E depois há claro o crescente falso radicalismo da maioria da esquerda, porque de facto são altamente moderados no que toca questões políticas centrai, como na geopolítica, e até em questões socioeconómicas, mas em questões ridículas e previamente periféricas, lá adotam o seu pseudo radicalismo performativo– sendo o ativismo parvo, lunático e agressivo à volta de questões sobre transexualidade o apogeu disso mesmo.
Será que as Guerras Culturais São uma Conspiração da Ultra-Direita para Destruir a Esquerda?

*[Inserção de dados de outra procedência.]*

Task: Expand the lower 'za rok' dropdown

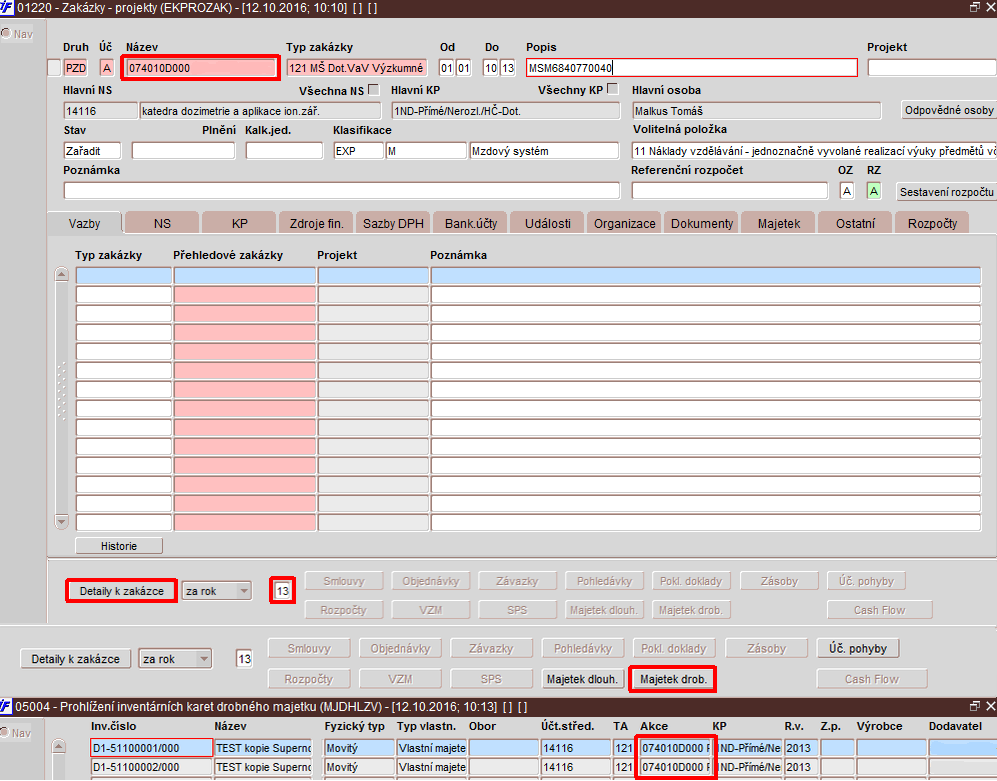Action: click(x=203, y=659)
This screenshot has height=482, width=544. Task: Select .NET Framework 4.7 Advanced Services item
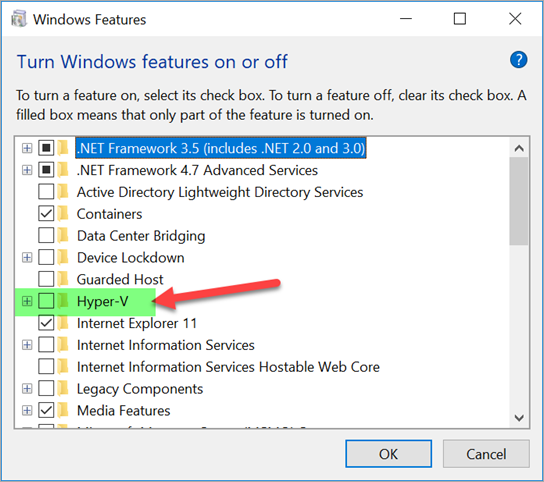197,170
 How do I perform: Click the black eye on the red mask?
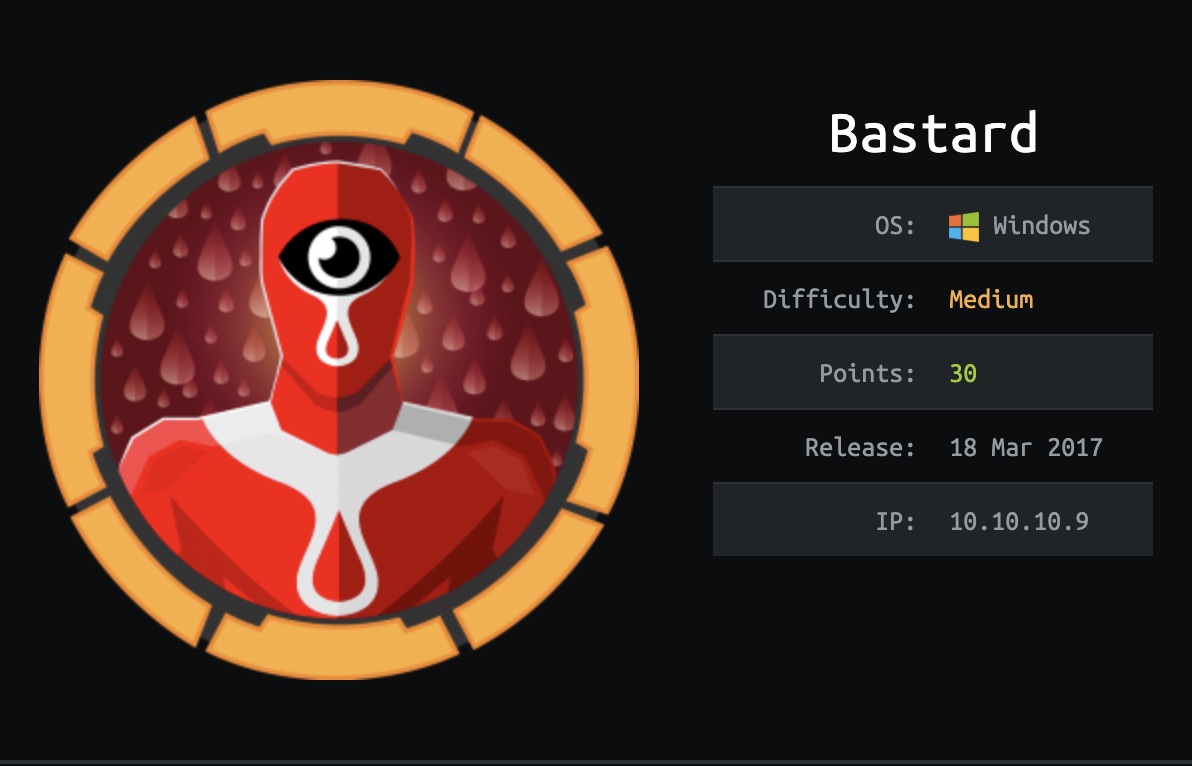coord(338,256)
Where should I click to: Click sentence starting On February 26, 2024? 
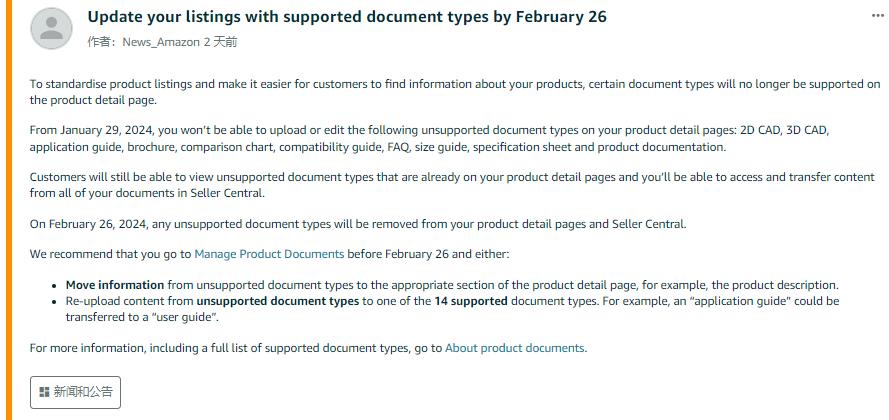coord(358,223)
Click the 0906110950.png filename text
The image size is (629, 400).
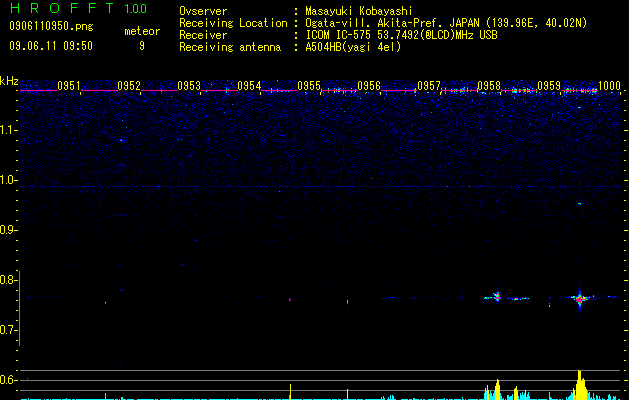(51, 26)
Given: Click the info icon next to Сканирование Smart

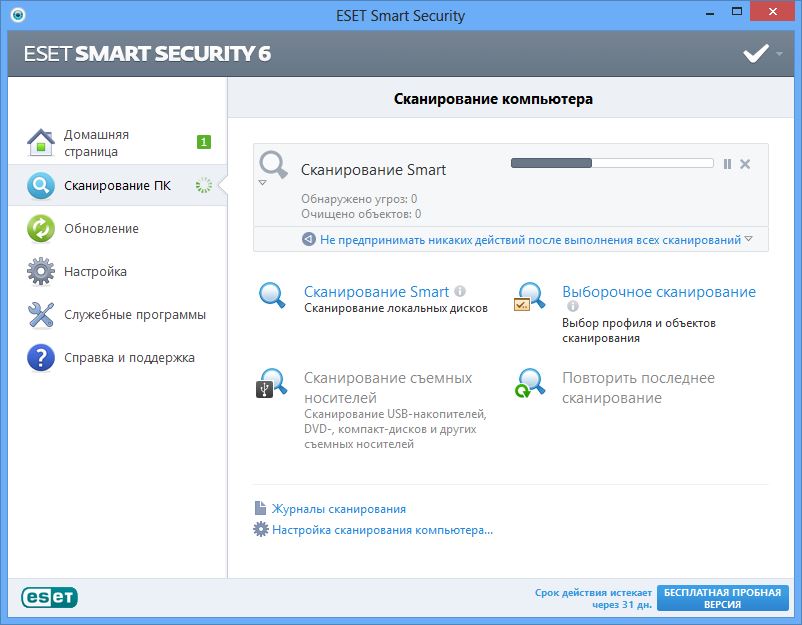Looking at the screenshot, I should click(x=460, y=291).
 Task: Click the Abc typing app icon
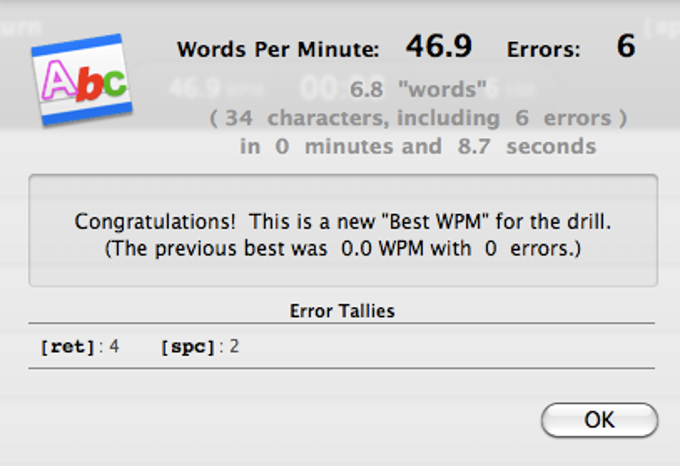(x=82, y=79)
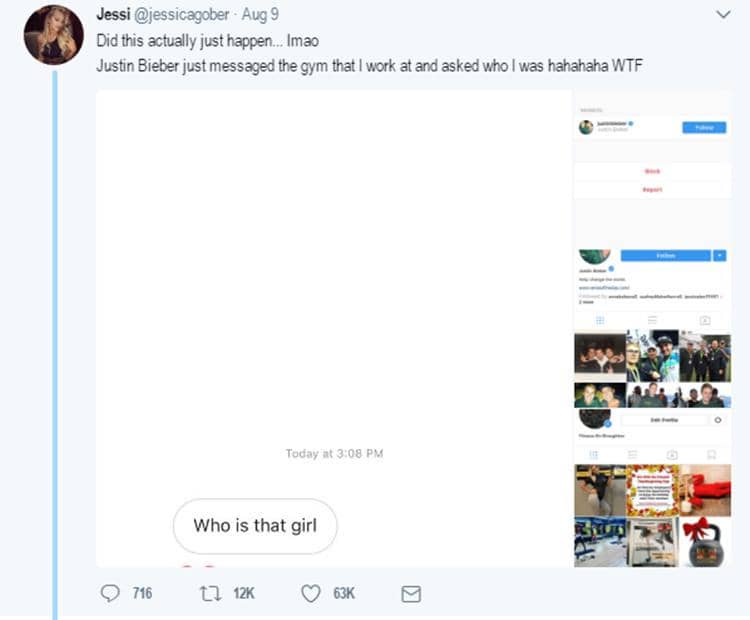Click the red Block option
Viewport: 750px width, 620px height.
click(x=652, y=172)

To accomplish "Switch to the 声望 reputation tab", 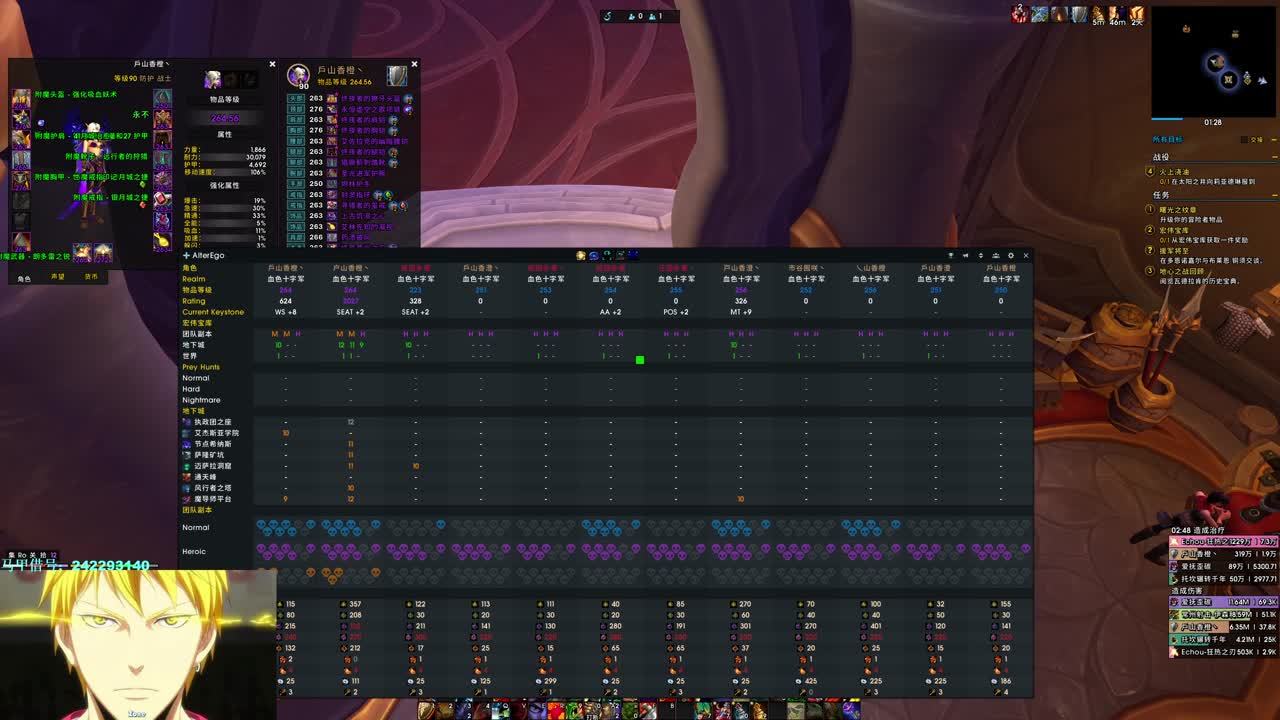I will click(x=58, y=277).
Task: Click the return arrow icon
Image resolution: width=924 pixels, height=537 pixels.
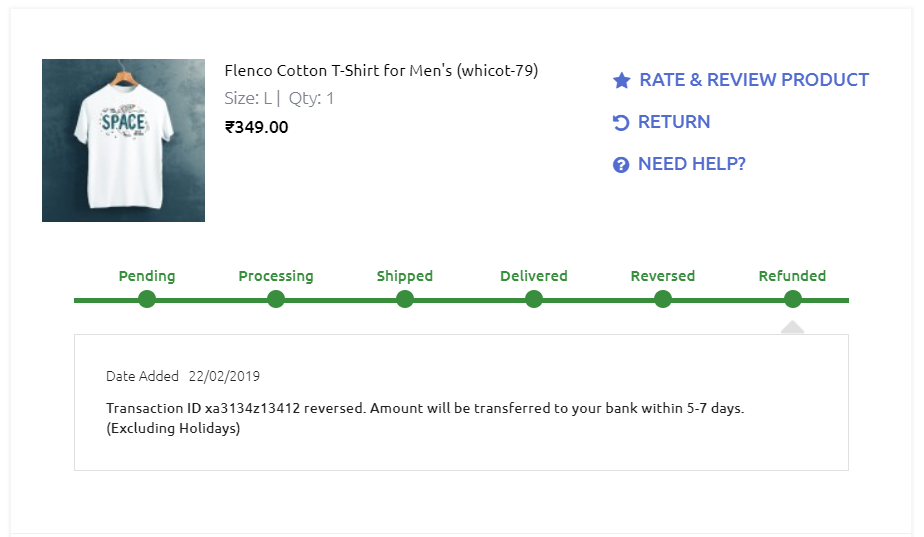Action: 621,122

Acabo com uma pequena nota mais especulativa. De certa forma as guerras culturais Americanas quase que parecem agir e afetar a esquerda como se fosse uma espécie de conspiração da Ultra-Direita e do Estado Profundo dos Estados Unidos da América que visa infiltrar a esquerda cognitivamente, convencendo-a a adotar ideias ridículas e irracionais, tornando o seu contingente numa massa disforme de quasi-retardados mentais histéricos que agem cada vez mais contra os seus próprios interesses, adoptando atitudes e hábitos de auto-destruição física, mental e ideológica. As suas organizações depois começam inevitavelmente a implodir através de lutas internas constantes, e simultaneamente são cada vez mais odiados pela maioria da população. Este desenvolvimento abre as portas a que a esquerda possa então ser simplesmente arrasada na sua totalidade, para depois a direita autoritária poder implementar a médio-longo prazo uma espécie de tecno-fascismo sem oposição organizada. Às vezes fico a pensar sobre como as guerras culturais Americanas são o instrumento perfeito para cumprir aquilo que o Estado Profundo Americano sempre quis- neutralizar a sua esquerda interna e obliterar a esquerda organizada a nível mundial. Ou então não passa de uma infeliz coincidência. Mas não me parece.
Uma resposta
Não poderei deixar de me reconhecer na análise que faz acerca dos propósitos da difusão da cultura americana, do aproveitamento do “stablishment americano” da contestação da juventude americana dos anos sessenta ao poder estabelecido.